Exact reproduction of all the data is needed.

*** Opening of Data shown ***

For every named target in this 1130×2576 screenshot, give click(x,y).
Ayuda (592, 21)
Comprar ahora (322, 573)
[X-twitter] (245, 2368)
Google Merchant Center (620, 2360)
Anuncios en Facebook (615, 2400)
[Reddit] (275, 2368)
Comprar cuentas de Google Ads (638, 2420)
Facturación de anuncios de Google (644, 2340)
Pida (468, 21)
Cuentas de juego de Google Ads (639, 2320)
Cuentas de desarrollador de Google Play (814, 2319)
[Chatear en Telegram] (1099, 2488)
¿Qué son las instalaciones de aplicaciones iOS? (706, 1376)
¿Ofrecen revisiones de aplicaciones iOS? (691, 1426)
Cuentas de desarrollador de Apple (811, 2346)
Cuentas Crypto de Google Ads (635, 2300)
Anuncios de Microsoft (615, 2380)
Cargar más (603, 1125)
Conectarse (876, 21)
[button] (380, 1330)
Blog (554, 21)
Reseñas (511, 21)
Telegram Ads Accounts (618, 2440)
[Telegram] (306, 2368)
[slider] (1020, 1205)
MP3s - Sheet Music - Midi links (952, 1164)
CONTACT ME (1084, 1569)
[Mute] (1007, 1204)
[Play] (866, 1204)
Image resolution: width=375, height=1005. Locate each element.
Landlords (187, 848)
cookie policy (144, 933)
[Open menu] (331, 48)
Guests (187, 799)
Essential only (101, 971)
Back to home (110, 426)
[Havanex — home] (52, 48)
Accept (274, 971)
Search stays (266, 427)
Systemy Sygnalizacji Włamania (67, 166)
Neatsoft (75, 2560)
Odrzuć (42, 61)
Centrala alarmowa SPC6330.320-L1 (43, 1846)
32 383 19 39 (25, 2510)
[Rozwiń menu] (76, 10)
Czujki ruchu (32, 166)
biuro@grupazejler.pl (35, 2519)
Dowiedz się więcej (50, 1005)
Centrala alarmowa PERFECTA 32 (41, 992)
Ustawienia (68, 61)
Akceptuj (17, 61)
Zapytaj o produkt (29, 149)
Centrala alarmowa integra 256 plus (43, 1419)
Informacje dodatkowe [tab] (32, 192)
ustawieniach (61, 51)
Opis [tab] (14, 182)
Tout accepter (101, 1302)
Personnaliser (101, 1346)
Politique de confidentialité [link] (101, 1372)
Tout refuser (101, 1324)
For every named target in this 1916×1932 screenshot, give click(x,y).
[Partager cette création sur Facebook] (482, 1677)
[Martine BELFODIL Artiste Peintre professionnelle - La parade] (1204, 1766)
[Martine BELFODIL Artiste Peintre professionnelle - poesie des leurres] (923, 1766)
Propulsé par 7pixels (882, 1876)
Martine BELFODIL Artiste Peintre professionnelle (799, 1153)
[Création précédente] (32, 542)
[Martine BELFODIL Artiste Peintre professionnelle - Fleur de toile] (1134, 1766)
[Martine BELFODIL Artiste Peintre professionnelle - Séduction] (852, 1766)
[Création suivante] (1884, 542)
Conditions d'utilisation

*** Close of Data shown ***

## Result below
For every named target in this 1130×2576 screenshot, give click(x,y).
Ayuda (592, 21)
Comprar ahora (322, 573)
[X-twitter] (245, 2368)
Google Merchant Center (620, 2360)
Anuncios en Facebook (615, 2400)
[Reddit] (275, 2368)
Comprar cuentas de Google Ads (638, 2420)
Facturación de anuncios de Google (644, 2340)
Pida (468, 21)
Cuentas de juego de Google Ads (639, 2320)
Cuentas de desarrollador de Google Play (814, 2319)
[Chatear en Telegram] (1099, 2488)
¿Qué son las instalaciones de aplicaciones iOS? (706, 1376)
¿Ofrecen revisiones de aplicaciones iOS? (691, 1426)
Cuentas de desarrollador de Apple (811, 2346)
Cuentas Crypto de Google Ads (635, 2300)
Anuncios de Microsoft (615, 2380)
Cargar más (603, 1125)
Conectarse (876, 21)
[button] (380, 1330)
Blog (554, 21)
Reseñas (511, 21)
Telegram Ads Accounts (618, 2440)
[Telegram] (306, 2368)
[slider] (1020, 1205)
MP3s - Sheet Music - Midi links (952, 1164)
CONTACT ME (1084, 1569)
[Mute] (1007, 1204)
[Play] (866, 1204)
Image resolution: width=375, height=1005. Locate each element.
Landlords (187, 848)
cookie policy (144, 933)
[Open menu] (331, 48)
Guests (187, 799)
Essential only (101, 971)
Back to home (110, 426)
[Havanex — home] (52, 48)
Accept (274, 971)
Search stays (266, 427)
Systemy Sygnalizacji Włamania (67, 166)
Neatsoft (75, 2560)
Odrzuć (42, 61)
Centrala alarmowa SPC6330.320-L1 (43, 1846)
32 383 19 39 (25, 2510)
[Rozwiń menu] (76, 10)
Czujki ruchu (32, 166)
biuro@grupazejler.pl (35, 2519)
Dowiedz się więcej (50, 1005)
Centrala alarmowa PERFECTA 32 (41, 992)
Ustawienia (68, 61)
Akceptuj (17, 61)
Zapytaj o produkt (29, 149)
Centrala alarmowa integra 256 plus (43, 1419)
Informacje dodatkowe [tab] (32, 192)
ustawieniach (61, 51)
Opis [tab] (14, 182)
Tout accepter (101, 1302)
Personnaliser (101, 1346)
Politique de confidentialité [link] (101, 1372)
Tout refuser (101, 1324)
For every named target in this 1916×1932 screenshot, give click(x,y).
[Partager cette création sur Facebook] (482, 1677)
[Martine BELFODIL Artiste Peintre professionnelle - La parade] (1204, 1766)
[Martine BELFODIL Artiste Peintre professionnelle - poesie des leurres] (923, 1766)
Propulsé par 7pixels (882, 1876)
Martine BELFODIL Artiste Peintre professionnelle (799, 1153)
[Création précédente] (32, 542)
[Martine BELFODIL Artiste Peintre professionnelle - Fleur de toile] (1134, 1766)
[Martine BELFODIL Artiste Peintre professionnelle - Séduction] (852, 1766)
[Création suivante] (1884, 542)
Conditions d'utilisation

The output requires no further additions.